To excite, promote and sustain children’s agency, empowering them through knowledge, understanding, skill and personal qualities to profit from their learning, to discover and lead rewarding lives, and to manage life and find new meaning in a changing world.

To Excite imagination 

Securing enthusiastic and active engagement -  excite children’s imagination so they can advance their understanding, extend the boundaries of their lives, contemplate worlds possible as well as actual, understand cause and consequence, develop the capacity for empathy, think about and regulate their behaviour, and explore language, ideas and arguments.

To Celebrate Cultures and Communities 

Having respect for self, peers and adults, valuing diversity and difference, ideas and values, recognising that ‘Education is a major embodiment of a culture’s way of life, not just a preparation for it'.

To Enact Dialogue

Recognise that dialogue and communication is central to pedagogy: between self and others, between personal and collective knowledge, between present and past, between different ways of thinking.

To Foster Skills and facilitate knowing, understanding and making sense 

Foster skill in those domains on which learning, employment and a rewarding life depend: in oracy and literacy, in mathematics, science, IT, the creative and performing arts and financial management; but also communication, creativity, invention, problem-solving, critical practice and human relation

Our schools design their curriculum to go beyond the national curriculum. They ensure a breadth of curriculum coverage which meets the needs of all pupils, especially those who are disadvantaged or who have SEND.

Each of our schools design and develops their own curriculum intent, setting out the knowledge and understanding that pupils will acquire. Schools have flexibility to choose the approach that works best for them. However, we have a number of curriculum tools that schools can choose to adopt and adapt to their context should they wish.
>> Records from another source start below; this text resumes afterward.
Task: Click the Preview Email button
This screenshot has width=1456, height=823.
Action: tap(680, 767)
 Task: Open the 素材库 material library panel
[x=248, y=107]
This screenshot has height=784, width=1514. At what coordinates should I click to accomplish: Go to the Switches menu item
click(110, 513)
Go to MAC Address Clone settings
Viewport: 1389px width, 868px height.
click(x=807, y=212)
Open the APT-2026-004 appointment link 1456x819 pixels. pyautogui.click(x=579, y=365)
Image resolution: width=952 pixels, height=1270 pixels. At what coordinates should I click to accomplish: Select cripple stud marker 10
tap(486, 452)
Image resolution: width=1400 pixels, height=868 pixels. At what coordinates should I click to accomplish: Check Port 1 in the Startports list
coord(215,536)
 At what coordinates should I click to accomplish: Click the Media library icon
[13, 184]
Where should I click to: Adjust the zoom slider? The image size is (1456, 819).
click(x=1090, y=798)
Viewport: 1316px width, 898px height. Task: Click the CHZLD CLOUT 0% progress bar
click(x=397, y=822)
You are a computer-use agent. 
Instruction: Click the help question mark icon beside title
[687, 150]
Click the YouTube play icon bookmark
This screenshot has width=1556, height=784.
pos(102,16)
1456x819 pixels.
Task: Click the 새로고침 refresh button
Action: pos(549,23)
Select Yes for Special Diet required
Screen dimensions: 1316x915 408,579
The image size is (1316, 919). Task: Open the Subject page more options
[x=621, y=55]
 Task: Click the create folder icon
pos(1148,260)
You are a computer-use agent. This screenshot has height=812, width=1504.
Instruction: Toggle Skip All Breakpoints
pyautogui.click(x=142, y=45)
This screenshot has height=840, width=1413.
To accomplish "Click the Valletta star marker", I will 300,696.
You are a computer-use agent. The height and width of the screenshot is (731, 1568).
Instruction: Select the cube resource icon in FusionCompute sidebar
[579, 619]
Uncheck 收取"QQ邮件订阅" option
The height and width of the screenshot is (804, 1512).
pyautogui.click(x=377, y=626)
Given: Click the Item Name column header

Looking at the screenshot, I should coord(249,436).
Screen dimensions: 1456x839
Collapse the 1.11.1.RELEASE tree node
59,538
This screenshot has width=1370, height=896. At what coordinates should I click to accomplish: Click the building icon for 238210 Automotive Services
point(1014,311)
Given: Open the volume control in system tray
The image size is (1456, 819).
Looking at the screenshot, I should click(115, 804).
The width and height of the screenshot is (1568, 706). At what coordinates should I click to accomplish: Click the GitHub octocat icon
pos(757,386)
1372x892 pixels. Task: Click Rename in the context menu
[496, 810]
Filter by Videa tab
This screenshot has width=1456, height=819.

These tools include a Trust Scheme of work for Science, the Connected Curriculum in History and Geography, both supported by a curriculum progression. We also have curriculum progressions for Art and DT and set of CPD resources and plans that schools can adapt. In writing we use a Teaching Sequence approach developed by the Devon English Team, Trust Reading and Writing Curriculum progression that supports that. The availability of these tools supports teacher workload and wellbeing. We are currently drawing on the expertise of other teachers and leaders in the Trust to develop other curriculum progressions and CPD resources for schools.  We have Trust Maths Principles which inform curriculum design and lesson delivery.